Dillon has been writing “comic-style books” since he was 5, his mother said, but this one is certainly his most successful. The library gave him its first-ever “Whoodini Award” for best young novelist, an award they created for him.

“It’s been quite the whirlwind,” Helbig said.

After news of Dillon’s literary triumph was reported in January by The Idaho Press and KTVB, a television station in Boise, his classmates told him that he had inspired them to write their own books.

“They said, ‘It was really cool; I wish I was you,’” he said.

Children have also told Hartman, the library manager, that they, too, want to write books for the library. A local author, Cristianne Lane, has offered to work with Dillon to create a children’s writing workshop at the branch.

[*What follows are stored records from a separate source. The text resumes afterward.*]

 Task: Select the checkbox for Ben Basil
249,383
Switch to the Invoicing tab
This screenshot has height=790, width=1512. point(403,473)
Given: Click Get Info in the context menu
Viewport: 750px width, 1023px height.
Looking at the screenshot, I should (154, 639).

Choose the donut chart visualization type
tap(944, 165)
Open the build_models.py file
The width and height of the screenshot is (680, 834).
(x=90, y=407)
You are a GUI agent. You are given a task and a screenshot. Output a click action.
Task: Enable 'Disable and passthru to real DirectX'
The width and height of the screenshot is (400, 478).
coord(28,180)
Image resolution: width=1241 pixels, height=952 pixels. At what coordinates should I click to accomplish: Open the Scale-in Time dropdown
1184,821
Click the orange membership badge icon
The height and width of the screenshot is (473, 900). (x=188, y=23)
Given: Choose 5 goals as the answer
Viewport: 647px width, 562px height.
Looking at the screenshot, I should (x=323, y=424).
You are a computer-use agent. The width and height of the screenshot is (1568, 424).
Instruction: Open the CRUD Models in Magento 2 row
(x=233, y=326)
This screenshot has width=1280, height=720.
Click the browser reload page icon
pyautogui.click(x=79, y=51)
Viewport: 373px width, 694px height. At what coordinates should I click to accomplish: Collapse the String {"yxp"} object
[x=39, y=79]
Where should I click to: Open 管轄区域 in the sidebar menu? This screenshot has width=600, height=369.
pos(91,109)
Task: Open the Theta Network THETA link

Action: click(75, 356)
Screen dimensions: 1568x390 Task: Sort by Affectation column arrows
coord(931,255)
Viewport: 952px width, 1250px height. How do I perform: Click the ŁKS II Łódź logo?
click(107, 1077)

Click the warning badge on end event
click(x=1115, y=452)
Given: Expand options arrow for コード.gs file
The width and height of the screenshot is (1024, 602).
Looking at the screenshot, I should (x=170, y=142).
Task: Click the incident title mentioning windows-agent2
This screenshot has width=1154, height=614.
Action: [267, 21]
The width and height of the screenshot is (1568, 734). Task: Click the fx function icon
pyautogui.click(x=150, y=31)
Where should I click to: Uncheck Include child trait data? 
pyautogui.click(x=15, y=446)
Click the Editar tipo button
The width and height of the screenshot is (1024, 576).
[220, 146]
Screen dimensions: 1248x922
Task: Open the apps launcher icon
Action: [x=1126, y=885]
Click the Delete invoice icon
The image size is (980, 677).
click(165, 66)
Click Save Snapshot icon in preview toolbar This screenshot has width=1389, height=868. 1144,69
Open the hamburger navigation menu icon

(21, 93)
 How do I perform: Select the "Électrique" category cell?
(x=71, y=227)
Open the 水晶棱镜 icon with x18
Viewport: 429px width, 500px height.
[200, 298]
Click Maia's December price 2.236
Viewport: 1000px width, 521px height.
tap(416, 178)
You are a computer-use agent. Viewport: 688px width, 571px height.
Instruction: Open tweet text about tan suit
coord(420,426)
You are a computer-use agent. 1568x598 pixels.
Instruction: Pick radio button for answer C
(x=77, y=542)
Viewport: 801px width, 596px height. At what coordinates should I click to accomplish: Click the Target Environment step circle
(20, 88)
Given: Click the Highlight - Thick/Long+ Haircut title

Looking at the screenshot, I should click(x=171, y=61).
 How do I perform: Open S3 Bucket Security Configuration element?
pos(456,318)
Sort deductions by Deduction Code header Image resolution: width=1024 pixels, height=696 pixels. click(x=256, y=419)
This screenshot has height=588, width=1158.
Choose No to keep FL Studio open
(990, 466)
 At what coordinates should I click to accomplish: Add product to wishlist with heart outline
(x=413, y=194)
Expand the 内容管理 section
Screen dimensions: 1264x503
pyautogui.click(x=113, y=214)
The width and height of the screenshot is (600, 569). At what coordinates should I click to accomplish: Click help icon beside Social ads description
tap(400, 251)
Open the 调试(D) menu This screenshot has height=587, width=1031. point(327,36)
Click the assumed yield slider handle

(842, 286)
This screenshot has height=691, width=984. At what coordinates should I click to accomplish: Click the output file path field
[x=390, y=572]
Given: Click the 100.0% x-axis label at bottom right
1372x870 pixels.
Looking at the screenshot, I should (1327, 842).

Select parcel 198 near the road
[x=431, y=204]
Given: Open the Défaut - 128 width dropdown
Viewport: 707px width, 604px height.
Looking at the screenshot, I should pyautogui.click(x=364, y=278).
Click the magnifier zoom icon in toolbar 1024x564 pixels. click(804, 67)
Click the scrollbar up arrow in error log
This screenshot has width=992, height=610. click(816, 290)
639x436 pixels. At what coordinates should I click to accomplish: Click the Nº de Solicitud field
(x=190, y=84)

In addition to the workshop, other big things could be ahead for the young author: Publishers have contacted the library about officially publishing the book, Hartman said. The librarians are also planning to make extra copies of the book.

“We hope that others kids are inspired by Dillon to share their stories,” Hartman said.

Helbig said that, amid of all the attention her son has received, he has decided he wants to become an author.

But he has other plans, too.

“I’m going to stop writing when I’m 40,” Dillon said.

And then what?

“I’m going to make games,” he said.

Before he reaches middle age, Dillon has exciting plans for a sequel: “My next book,’’ he said, “is going to be called ‘The Jacket-Eating Closet,’ based on actual events.”